Marginal constituencies: Qing borderland policies and vernacular histories of five tribes on the Sino -Russian frontier
The Qing dynasty (1644-1911) extended the geographic and social boundaries of Chinese imperium by assimilating physical areas and ethnic groups that were previously at the margins or beyond the direct control of the preceding Ming dynasty (1368-1644). Channels of economic and cultural exchange gradually developed to connect these peripheral places and peoples to the nucleus of the empire. At the same time, the central government preserved their frontier status by governing them differently from the territorial core. The imperial court and other bureaucratic offices in Beijing customized the administration of each frontier region according to official perceptions about indigenous and foreign threats to Qing authority and the utility of human and material resources in the area.
This dissertation seeks to fulfill two objectives. The first is to examine the development of policies to govern five tribes indigenous to the northern frontier as case studies of how the Qing government used native populations of the borderlands to demarcate and to claim these physical and political spaces as part of its domain. Beijing simultaneously considered these groups as valuable intermediaries and as vulnerable pawns in disputes with the Russian empire over their shared border. The Qing state thereby formulated various strategies of administering the five tribes from the seventeenth to nineteenth centuries to maximize its employment of these groups as military and economic servitors and conversely, to prevent them from facilitating further Russian incursions into Qing territory. As its inhabitants and gatekeepers, the five tribes defined and preserved the borderland.
The second aim of the dissertation is to analyze the long-term impact of these policies as reflected in the historical records produced by the five tribes during the Qing.
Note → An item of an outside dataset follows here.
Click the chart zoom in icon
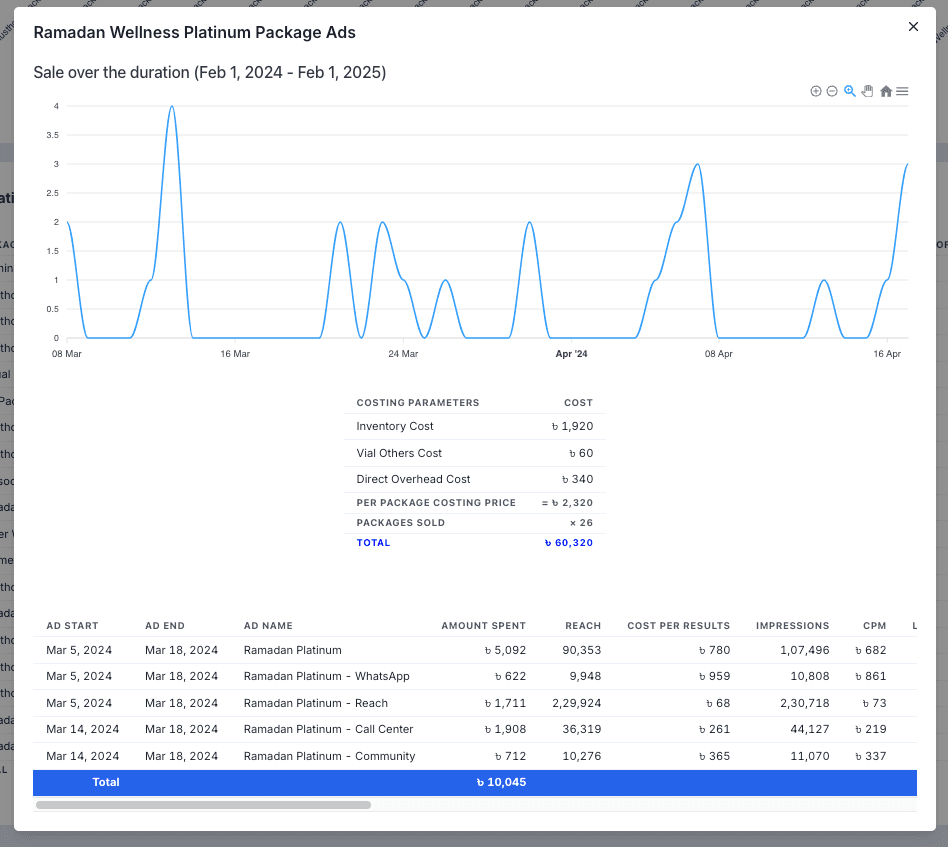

These oral, textual, and material sources describe individual and collective experiences, and shed light on how these groups responded to the domination of the imperial state. The five tribes' modern-day descendants have used these "vernacular histories" to commemorate and to interpret their ancestors' contributions to the establishment and maintenance of Qing territorial integrity. They have also adopted many aspects of their Qing period heritages as fundamental components of their contemporary ethnic identities.